October 22, 2013

Publishing Your XML Sitemaps to Your Content Delivery Servers

October 22, 2013

Publishing Your XML Sitemaps to Your Content Delivery Servers
My most-recent post talked about how you can utilize the Sitecore Sitemap XML module in order to automatically build robots.txt and XML sitemap files in a mulit-site, hardened environment so that the search engines can see your sitemap(s).  This works great, but a new issue arises if you have separate Content Managment (CM) and Content Delivery (CD) servers.

The Problem

When your content is published, the Sitemap XML module waits for the "publish:end" event to start building the robots.txt and XML sitemap(s).  It does so and stores the files in the file system.  The issue with this is that the processing and creation of files all happens on the CM server, which is behind a firewall.  The CD servers are the web-facing servers that will be serving the sitemap and robots.txt files.  We need the files on the CD servers.

The Solution

I went through a number of iterations in my head about how I could get the robots.txt and XML sitemap files to the CD servers.  I thought about scheduled jobs in Sitecore.  I thought about using an external application that is used for file replication.  I thought about a custom application inside of Sitecore so that a content author could manually kick off a deploy.

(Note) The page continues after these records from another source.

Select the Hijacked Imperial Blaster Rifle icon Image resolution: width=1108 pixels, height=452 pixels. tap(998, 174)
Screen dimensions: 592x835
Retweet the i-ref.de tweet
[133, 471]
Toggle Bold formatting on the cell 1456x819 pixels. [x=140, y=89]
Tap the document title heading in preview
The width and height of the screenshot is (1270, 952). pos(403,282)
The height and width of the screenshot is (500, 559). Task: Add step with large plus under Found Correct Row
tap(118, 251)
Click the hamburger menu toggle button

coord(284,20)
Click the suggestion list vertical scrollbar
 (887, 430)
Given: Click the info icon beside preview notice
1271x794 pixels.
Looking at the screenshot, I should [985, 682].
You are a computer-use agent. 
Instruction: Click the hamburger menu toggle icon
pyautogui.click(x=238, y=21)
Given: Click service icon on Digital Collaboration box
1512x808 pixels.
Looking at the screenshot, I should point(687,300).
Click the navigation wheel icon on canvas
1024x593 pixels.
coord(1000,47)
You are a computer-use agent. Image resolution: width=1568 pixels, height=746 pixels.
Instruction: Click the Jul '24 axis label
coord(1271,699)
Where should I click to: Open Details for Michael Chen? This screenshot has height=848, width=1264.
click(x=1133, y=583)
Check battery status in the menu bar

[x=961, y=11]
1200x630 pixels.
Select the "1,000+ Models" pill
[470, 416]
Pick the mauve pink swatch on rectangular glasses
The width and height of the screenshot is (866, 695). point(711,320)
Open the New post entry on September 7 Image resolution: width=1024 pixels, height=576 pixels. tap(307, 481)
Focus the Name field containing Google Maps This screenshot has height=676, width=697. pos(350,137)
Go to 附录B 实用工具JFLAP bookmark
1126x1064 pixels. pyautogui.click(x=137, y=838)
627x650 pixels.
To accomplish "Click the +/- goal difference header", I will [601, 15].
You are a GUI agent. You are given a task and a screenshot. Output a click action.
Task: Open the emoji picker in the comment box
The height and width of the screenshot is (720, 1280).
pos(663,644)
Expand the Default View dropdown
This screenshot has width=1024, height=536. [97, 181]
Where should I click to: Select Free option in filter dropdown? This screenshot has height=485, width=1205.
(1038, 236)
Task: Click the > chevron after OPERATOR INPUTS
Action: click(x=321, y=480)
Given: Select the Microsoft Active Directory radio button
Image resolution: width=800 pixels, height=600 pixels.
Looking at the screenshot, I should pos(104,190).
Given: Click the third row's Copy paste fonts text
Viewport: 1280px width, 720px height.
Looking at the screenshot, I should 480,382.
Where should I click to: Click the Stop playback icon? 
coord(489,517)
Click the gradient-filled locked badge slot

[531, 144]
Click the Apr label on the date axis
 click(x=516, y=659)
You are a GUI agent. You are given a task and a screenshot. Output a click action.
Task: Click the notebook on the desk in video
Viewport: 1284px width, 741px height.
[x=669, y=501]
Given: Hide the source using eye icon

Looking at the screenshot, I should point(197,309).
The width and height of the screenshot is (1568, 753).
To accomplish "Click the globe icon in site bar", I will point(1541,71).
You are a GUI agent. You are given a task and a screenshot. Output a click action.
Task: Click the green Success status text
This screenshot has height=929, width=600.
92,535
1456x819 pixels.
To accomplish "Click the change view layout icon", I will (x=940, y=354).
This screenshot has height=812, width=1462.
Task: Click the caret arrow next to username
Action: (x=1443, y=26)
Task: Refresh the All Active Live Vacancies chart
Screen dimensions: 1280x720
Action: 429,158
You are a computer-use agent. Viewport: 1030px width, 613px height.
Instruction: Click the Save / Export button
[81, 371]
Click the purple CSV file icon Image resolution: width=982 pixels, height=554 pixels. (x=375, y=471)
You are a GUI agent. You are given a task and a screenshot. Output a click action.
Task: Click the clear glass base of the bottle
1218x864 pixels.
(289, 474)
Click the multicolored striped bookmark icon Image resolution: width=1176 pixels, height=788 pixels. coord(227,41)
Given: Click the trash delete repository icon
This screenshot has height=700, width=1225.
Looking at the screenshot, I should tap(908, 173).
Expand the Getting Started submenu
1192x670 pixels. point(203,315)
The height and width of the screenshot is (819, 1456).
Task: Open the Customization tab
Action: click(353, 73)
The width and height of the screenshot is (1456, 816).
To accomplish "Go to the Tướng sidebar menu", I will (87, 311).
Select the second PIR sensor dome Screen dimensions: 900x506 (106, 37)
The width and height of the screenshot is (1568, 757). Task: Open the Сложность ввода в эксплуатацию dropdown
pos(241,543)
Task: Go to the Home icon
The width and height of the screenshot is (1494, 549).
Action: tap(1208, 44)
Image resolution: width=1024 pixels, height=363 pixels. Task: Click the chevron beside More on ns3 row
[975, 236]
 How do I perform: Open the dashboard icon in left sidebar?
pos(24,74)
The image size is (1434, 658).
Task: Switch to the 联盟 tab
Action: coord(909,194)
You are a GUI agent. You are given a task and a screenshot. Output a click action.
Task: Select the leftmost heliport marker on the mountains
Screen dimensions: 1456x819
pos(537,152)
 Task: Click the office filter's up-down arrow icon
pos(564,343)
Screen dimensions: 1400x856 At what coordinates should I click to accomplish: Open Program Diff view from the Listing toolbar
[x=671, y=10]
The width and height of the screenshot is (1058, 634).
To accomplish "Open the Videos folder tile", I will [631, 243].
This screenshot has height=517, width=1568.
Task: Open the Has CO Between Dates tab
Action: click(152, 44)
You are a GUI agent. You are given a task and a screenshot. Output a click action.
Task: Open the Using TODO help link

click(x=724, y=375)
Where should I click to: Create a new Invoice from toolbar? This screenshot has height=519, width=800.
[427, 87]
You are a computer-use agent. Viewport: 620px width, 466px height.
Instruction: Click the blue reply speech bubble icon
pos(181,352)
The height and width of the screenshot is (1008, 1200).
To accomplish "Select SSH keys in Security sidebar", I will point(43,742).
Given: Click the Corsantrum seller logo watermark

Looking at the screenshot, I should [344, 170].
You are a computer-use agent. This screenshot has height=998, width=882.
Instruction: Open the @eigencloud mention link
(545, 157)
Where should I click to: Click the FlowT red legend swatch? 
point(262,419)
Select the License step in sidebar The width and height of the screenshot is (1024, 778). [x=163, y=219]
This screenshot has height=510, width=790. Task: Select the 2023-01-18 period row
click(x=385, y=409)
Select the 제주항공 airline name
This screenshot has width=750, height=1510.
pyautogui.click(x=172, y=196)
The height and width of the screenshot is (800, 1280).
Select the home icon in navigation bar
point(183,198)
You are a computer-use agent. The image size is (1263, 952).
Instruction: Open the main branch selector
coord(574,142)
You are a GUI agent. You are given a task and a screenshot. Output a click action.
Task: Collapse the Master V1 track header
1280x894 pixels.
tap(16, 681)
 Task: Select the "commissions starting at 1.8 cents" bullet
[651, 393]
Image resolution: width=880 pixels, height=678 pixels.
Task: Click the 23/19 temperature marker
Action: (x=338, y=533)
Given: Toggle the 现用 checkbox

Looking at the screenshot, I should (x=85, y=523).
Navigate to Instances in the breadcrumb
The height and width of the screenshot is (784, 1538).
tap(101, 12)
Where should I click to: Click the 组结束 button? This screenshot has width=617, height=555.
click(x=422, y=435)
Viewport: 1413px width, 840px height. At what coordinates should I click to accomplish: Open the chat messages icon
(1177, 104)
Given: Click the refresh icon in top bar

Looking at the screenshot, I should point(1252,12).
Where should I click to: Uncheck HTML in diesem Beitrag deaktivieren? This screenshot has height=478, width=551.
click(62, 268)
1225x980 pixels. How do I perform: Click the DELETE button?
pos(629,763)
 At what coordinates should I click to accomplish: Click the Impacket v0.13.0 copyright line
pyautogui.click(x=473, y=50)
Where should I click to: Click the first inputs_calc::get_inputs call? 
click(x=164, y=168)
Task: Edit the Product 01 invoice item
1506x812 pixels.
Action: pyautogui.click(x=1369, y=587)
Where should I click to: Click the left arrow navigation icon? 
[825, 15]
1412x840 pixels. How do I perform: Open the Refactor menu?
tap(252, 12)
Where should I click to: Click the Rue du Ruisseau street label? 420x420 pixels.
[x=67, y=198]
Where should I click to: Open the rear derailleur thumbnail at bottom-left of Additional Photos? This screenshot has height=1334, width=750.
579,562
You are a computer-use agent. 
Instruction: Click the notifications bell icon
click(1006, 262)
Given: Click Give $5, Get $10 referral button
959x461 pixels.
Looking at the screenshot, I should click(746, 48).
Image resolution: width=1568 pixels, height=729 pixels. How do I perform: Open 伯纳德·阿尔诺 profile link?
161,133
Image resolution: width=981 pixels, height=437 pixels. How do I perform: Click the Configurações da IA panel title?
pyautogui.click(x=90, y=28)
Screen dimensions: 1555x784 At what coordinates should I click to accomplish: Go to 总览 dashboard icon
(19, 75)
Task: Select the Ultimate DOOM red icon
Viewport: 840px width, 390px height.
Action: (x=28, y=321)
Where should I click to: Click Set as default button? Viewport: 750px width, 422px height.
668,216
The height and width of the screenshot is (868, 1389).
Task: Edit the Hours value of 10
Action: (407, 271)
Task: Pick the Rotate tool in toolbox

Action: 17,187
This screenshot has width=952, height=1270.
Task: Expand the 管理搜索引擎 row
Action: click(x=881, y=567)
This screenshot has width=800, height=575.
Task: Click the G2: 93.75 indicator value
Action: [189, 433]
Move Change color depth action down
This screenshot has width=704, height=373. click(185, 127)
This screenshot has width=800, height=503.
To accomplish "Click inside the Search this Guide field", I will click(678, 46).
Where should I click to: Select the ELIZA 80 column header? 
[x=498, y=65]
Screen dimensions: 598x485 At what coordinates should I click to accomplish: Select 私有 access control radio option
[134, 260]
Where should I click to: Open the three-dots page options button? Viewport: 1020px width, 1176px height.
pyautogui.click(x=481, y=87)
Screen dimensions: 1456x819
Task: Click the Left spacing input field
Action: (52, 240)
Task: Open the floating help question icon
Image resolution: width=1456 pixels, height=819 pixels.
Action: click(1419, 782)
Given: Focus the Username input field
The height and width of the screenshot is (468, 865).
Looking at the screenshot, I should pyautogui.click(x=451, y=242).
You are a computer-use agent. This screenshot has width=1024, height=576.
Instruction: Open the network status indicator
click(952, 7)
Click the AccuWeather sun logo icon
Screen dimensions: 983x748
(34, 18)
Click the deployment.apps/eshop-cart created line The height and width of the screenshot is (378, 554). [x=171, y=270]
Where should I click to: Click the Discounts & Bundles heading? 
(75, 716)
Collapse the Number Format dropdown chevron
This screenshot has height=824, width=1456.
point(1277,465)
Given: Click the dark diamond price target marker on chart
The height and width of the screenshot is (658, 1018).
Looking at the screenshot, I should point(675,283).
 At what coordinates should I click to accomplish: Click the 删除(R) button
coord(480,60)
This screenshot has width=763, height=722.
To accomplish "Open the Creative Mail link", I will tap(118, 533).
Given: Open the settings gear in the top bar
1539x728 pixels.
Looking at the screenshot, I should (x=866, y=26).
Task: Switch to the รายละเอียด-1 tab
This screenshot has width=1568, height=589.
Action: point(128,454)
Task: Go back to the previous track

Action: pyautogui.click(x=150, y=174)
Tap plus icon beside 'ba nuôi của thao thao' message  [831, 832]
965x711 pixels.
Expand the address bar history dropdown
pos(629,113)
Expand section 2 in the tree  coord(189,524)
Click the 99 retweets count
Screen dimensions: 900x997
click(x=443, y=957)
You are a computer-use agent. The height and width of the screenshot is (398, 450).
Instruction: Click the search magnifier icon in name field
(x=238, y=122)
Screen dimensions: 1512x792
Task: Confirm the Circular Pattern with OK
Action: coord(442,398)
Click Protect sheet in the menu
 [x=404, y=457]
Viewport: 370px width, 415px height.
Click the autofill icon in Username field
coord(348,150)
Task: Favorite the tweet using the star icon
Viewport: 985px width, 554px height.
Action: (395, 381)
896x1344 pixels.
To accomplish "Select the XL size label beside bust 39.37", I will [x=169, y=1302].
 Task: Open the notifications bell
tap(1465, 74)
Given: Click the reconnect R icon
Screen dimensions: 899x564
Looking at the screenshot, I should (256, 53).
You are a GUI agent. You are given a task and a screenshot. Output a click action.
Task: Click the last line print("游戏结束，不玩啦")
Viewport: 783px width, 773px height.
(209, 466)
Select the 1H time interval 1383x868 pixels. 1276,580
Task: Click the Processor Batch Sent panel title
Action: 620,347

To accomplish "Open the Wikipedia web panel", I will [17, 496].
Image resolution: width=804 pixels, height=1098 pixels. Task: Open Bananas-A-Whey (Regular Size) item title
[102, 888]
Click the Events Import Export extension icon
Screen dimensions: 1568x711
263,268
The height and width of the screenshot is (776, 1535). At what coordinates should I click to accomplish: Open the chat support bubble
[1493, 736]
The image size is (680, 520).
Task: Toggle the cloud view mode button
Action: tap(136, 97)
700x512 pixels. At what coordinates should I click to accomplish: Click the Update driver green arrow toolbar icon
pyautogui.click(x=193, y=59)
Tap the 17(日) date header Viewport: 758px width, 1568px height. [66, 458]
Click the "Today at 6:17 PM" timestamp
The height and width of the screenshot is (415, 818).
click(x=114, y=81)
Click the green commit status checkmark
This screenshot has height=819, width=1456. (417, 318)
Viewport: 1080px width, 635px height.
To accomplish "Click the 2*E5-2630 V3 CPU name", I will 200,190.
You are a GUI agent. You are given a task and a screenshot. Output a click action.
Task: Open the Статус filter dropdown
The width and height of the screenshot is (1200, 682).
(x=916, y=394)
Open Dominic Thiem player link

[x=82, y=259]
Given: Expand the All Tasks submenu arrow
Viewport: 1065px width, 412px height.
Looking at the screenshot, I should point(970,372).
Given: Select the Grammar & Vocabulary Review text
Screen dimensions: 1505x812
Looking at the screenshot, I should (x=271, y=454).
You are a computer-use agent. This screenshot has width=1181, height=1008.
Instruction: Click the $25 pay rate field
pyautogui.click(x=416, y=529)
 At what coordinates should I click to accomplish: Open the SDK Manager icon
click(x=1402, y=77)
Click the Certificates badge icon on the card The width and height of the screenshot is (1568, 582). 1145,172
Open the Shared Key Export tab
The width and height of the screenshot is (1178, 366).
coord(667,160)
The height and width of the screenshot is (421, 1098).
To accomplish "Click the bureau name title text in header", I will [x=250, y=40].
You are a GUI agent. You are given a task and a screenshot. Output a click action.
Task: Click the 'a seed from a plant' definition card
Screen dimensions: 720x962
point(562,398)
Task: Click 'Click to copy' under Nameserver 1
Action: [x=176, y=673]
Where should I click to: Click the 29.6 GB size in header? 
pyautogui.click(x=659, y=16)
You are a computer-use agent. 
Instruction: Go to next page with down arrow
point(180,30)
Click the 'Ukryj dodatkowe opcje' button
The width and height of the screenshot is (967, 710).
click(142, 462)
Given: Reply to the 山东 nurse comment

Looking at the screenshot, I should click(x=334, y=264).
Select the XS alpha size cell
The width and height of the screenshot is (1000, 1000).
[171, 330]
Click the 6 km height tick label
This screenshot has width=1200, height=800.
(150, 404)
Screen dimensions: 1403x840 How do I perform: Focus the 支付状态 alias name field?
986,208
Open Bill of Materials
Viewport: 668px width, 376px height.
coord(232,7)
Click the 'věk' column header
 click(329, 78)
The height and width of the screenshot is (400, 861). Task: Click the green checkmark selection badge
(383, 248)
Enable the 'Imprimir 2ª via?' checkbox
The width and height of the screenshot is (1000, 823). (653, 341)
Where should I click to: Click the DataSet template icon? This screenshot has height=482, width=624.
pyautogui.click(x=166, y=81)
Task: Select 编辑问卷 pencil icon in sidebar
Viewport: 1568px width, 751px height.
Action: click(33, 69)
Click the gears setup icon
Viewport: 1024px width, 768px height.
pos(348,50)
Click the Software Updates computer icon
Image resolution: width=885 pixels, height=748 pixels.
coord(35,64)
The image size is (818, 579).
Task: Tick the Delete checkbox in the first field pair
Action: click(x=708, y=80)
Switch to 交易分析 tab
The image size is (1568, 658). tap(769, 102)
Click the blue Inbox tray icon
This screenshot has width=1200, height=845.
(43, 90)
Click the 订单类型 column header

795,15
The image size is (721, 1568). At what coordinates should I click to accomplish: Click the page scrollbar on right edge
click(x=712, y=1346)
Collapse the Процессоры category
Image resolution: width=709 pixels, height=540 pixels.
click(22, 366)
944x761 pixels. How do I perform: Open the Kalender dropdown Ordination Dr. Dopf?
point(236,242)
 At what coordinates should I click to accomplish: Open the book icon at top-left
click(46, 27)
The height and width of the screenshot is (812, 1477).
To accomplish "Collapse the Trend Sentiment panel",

After running some of these ideas by a fellow Arke employee and Sitecore MVP, Andy Uzick, I came to realize that I was over thinking my solution by far.  This sort of problem had been solved long ago and is *WAY* simpler than I had originally thought.

The solution is to change the "SitemapXML.config" to subscribe to the "publish:end:remote" event instead of the "publish:end" event.  This event fires after a successful publish and let's remote servers perform the actions specified.  In our case, this lets the SitemapXML module know to build the robots.txt and sitemap(s) files.  Just ensure that you have the SitemapXML.DLL and SitemapXML.config files present on all your CD servers and you're good-to-go!

Very simple solution and now I don't have to manually copy files between servers!

October 17, 2013

Using the Sitemap XML Module in a Hardened, Multi-site Environment

October 17, 2013

using the sitemap xml module in a multi-site environment

We are using the Sitecore Sitemap XML module (2.0) for one of our clients.  Well, we're using it for a number of our clients, but let's just talk about the one client for now.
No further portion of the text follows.